Thread: [Pytables-users] Can pytables be as fast as numpy.memmap?

Brought to you by: a_valentino, falted, ivilata, joshmoore

pytables-users

[Pytables-users] Can pytables be as fast as numpy.memmap?

From: braingateway <bra...@gm...> - 2010-10-13 22:45:23

Attachments: pyIOspeedCompareAll.py pyIOspeedCompareAllV2.py pytables_vs_memmap_benchmarkTest.txt pyIOspeedCompareAll.txt pyIOspeedCompareAllV2.txt

Hi everyone,


I used to work with numpy.memmap, the speed was roughly OK for me, but I
always need to save corresponding metadata (such as variable names,
variable shapes, experiment descriptions, etc.) into a separate file,
which is a very bad approach when I have lots of data files and change
their names from time to time. I heard a lot amazing characteristics
about Pytables recently. It sounds perfectly match my application, It is
based on HDF5, can be compressed by Blosc, and even faster I/O speed
that numpy.memmap. So I decide to shift my project to Pytables. When I
tried the official bench mark code (poly.py), it seems OK, at least
without compression the I/O speed is faster than nump.memmap. However,
when I try to dig a little big deeper, I got problems immediately. I did
several different experiments to get familiar with performance spec of
Pytables. First, I try to just read data chunks (smaller than (1E+6,24))
into RAM from a random location in a larger data file which containing
(3E+6,24) random float64 numbers, about 549MB. For each reading
operation, I obtained the average speed from 10 experiments. It took
numpy.memmap 56ms to read 1E+6 long single column, and 73ms to read data
chunk (1E+6,24). Pytables (with chunkshape (65536, 24) complib = None)
scored 1470ms for (1E+6,) and 257ms for (1E+6,24).The standard
deviations of all the results are always very low, which suggests the
performance is stable. Surprisingly, Pytables are 3 times slower than
numpy.memmap. I thought maybe pytables will show better or at least same
performance as numpy.memmap when I need to stream data to the disk and
there is some calculation involved. So next test, I used the same expr
as official bench mark code (poly.py) to operate on the entire array and
streamed the result onto disk. Averagely numpy.memmap+numexpr took 1.5s
to finish the calculation, but Pytables took 9.0s. Then I start to
think, this might because I used the wrong chunkshape for Pytables. So I
did all the tests again with chunkshape = None which let the Pytables
decide its optimized chunkshape (1365, 24). The results are actually
much worse than bigger chunkshape except for reading (1E+6,) data into
RAM, which is 225ms comparing to 1470ms with bigger chunkshape. It took
358ms for reading a chunk with size (1E+6,24) into RAM, and 14s to
finish the expr calculation. In all the tests, the pytables use far less
RAM (<300MB) than numpy.memmap (around 1GB). I am almost sure there is
something I did wrong to make pytables so slow. So if you could give me
some hint, I shall highly appreciate your assistance. I attached my test
code and results.

Directions for this task:
Answer these questions about the PyTables speed thread above:
(a) What did the larger data file in the first reading test contain, and about how big was it?
(b) On average, how long did numpy.memmap with numexpr take to finish the calculation?
(c) What chunkshape did PyTables pick when chunkshape was set to None?

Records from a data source

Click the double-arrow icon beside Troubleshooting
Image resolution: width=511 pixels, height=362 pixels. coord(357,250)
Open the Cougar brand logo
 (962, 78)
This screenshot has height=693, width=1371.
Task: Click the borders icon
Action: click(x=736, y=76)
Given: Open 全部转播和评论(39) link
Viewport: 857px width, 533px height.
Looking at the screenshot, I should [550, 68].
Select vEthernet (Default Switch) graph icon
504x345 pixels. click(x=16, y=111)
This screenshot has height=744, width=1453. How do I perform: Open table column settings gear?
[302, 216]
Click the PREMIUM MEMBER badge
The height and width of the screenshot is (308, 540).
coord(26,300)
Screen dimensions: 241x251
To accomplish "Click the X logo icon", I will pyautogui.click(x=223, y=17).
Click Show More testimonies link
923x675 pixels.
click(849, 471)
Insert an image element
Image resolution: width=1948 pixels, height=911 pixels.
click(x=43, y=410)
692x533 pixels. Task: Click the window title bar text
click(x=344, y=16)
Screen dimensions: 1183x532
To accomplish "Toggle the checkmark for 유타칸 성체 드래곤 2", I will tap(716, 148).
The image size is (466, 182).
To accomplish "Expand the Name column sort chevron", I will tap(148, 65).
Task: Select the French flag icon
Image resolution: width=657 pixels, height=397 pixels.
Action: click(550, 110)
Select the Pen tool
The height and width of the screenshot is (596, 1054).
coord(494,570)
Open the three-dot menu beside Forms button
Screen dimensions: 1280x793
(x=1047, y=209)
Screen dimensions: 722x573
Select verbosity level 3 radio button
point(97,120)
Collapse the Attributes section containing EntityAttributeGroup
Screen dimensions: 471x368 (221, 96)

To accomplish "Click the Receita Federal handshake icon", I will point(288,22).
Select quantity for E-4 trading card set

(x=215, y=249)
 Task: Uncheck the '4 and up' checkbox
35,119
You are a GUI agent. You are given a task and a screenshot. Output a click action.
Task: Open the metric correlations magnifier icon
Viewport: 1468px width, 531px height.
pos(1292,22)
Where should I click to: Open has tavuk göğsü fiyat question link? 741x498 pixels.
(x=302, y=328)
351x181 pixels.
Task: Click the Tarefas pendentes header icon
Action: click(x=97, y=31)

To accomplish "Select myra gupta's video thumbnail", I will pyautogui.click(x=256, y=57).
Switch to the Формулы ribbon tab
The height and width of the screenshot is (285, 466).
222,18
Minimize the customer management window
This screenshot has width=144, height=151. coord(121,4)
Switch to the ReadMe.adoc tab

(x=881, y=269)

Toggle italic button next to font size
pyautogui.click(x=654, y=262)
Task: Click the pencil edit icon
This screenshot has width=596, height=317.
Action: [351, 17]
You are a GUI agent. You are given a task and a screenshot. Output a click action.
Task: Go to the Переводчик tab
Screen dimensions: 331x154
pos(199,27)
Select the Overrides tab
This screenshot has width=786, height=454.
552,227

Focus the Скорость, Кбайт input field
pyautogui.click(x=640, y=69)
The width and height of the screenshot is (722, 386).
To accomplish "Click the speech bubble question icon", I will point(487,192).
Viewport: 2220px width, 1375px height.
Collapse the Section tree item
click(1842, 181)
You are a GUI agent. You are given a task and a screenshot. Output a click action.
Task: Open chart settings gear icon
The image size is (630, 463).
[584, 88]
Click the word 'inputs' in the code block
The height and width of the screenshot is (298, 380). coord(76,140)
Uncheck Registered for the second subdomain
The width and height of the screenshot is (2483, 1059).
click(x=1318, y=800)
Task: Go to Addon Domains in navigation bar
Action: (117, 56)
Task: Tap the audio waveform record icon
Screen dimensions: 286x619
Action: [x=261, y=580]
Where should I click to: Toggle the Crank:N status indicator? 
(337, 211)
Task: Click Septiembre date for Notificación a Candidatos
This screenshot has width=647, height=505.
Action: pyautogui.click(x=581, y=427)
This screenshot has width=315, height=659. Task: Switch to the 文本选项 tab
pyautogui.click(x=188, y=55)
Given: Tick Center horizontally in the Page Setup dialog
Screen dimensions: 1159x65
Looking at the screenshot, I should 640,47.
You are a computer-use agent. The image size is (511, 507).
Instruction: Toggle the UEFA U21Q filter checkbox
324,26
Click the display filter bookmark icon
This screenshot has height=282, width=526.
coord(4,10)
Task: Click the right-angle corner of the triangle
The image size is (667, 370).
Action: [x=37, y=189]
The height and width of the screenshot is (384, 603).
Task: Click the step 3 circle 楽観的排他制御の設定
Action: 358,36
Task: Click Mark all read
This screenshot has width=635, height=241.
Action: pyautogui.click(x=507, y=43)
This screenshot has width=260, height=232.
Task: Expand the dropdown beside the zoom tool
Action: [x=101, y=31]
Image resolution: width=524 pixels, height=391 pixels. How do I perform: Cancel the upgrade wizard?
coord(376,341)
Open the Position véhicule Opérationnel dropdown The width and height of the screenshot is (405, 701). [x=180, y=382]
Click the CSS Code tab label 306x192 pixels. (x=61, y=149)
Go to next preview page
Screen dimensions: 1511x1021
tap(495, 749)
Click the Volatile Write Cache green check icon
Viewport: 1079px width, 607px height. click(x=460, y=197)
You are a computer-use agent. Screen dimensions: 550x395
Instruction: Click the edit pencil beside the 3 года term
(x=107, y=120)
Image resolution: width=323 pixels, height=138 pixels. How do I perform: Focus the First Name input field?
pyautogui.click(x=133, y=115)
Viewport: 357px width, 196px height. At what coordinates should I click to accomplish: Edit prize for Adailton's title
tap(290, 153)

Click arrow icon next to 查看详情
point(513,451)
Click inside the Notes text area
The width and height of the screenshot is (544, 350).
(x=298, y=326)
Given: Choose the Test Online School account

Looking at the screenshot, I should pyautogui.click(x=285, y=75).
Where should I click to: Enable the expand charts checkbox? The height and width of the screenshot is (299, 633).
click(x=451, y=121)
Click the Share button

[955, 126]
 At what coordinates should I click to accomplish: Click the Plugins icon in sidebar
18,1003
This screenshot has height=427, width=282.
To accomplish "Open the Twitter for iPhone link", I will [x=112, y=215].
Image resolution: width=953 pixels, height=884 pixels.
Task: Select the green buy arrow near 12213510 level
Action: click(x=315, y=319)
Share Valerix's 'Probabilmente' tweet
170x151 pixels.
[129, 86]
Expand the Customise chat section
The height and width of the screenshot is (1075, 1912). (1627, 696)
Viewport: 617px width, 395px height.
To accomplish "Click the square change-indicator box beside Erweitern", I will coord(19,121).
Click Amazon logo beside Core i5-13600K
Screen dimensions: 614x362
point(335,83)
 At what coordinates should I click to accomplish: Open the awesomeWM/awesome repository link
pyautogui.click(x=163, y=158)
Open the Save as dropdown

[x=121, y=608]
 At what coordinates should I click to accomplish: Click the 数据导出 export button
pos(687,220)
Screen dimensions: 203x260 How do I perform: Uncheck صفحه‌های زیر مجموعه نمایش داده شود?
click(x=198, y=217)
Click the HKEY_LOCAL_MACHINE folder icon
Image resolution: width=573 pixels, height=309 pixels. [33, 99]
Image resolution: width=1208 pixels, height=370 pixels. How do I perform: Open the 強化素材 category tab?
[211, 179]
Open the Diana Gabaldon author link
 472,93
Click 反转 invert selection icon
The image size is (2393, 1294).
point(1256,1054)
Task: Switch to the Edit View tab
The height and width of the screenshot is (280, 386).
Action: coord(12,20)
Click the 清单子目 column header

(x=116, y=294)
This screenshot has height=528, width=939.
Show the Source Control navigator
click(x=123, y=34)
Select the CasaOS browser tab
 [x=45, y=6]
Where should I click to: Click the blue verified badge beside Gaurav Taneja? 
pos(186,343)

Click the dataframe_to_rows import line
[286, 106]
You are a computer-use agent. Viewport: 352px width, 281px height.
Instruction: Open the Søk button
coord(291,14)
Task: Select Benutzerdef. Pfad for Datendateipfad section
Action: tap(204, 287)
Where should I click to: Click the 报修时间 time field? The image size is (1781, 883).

Right answer:
(a) It contained (3E+6,24) random float64 numbers, about 549MB.
(b) 1.5s.
(c) (1365, 24).